Un estudiante de 18 años mató a puñaladas a la inspectora María Victoria Reyes e hirió a cuatro personas en el Instituto Obispo Silva Lezaeta de Calama el viernes. Las autoridades suspendieron clases en el establecimiento y anunciaron urgencia a un proyecto de ley para reforzar la seguridad escolar. El presidente del Colegio de Profesores pidió más recursos para educación en medio de la escalada de violencia.
El viernes por la mañana, en el Instituto Obispo Silva Lezaeta de Calama, Región de Antofagasta, el estudiante Hernán Meneses Leal, de 18 años y cuarto medio, atacó con un arma blanca a funcionarios y alumnos. La inspectora María Victoria Reyes, de 59 años, murió en el lugar por la gravedad de sus heridas.
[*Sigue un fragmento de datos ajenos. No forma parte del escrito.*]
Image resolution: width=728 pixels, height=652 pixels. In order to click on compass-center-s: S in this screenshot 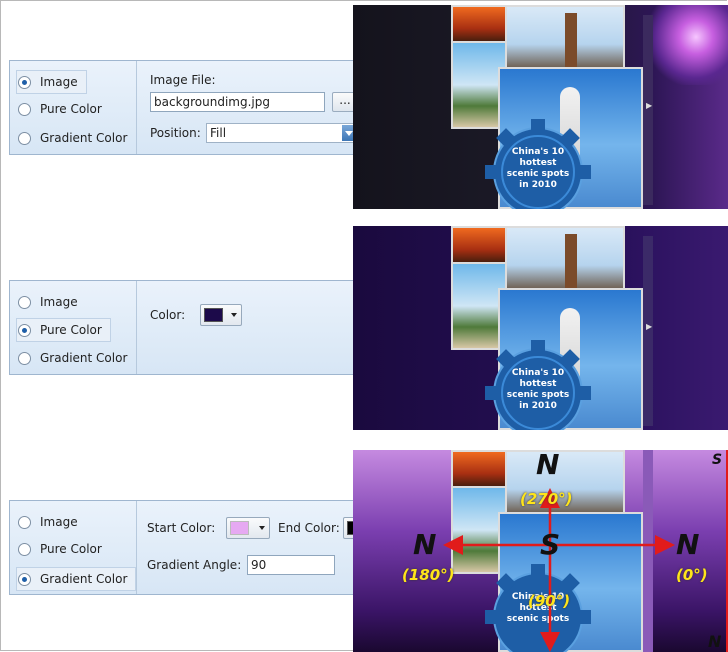, I will do `click(550, 544)`.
Tres estudiantes menores de 15 años y una paradocente resultaron lesionados.
Meneses portaba navajas, spray pimienta, diluyente sintético, una luma y un artefacto similar a una bomba, verificado por el GOPE de Carabineros. Publicó indicios del ataque en redes sociales, y las armas tenían escritos nombres de atacantes escolares extranjeros, según la PDI a cargo de la investigación.
El Juzgado de Garantía de Calama amplió su detención hasta el martes 31 de marzo para pericias técnicas e informes médicos. La Fiscalía lo imputa por homicidio consumado y frustrado.
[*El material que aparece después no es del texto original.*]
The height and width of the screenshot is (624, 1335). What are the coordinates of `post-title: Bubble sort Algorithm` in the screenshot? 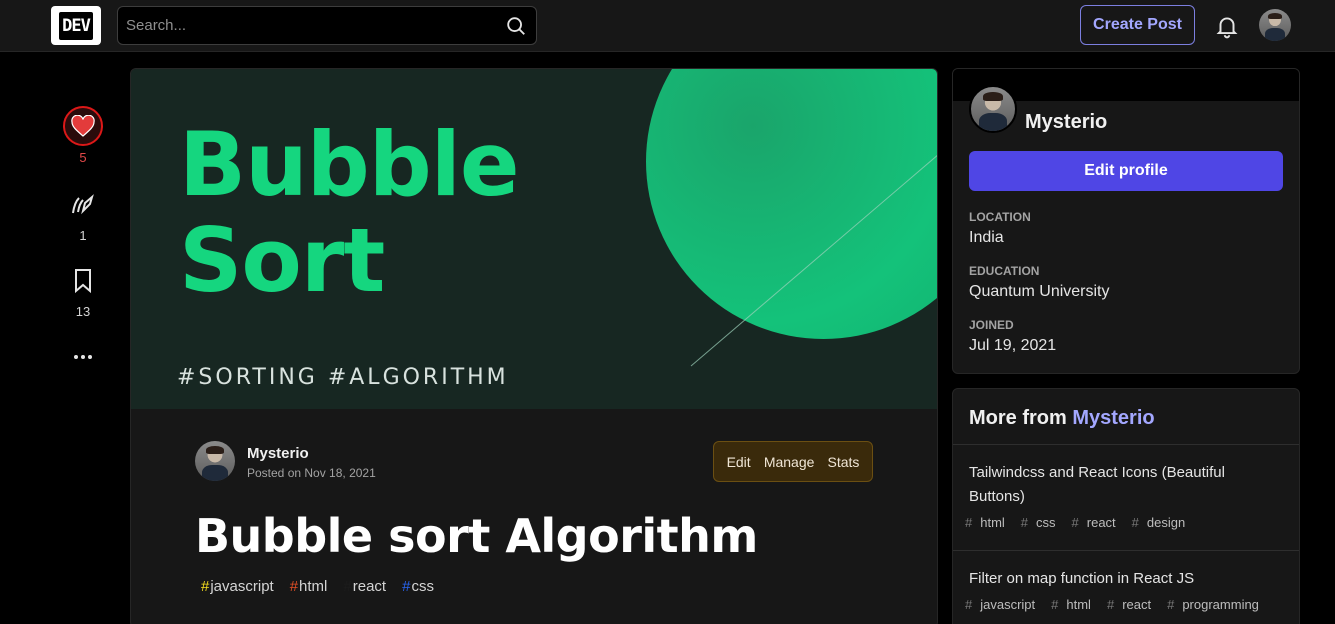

Las ministras de Educación, María Paz Arzola, y de Seguridad Pública, Trinidad Steinert, visitaron Calama y anunciaron dar urgencia al proyecto de Ley de Convivencia Escolar, aprobado en verano, para permitir pórticos detectores de metales y apoyo en seguridad. Arzola indicó suspensión de clases con retorno gradual y apoyo psicológico desde el lunes.
"Lo que nos importa es tomar medidas oportunas, rápidas, para que esto no se vuelva a repetir", dijo Steinert.
El presidente del Colegio de Profesores, Mario Aguilar, conversó con Arzola y pidió no recortar presupuestos educativos. "En educación no se necesitan menos recursos, se necesitan más recursos", afirmó, abogando por un plan integral con énfasis en educación emocional.
Durante el velorio de Reyes el sábado en el liceo, su hija Carolina Collado Reyes destacó su vocación: "Era una mujer muy buena, de un corazón muy noble". Su hermana Catalina exigió justicia: "Todos esperamos que se haga justicia".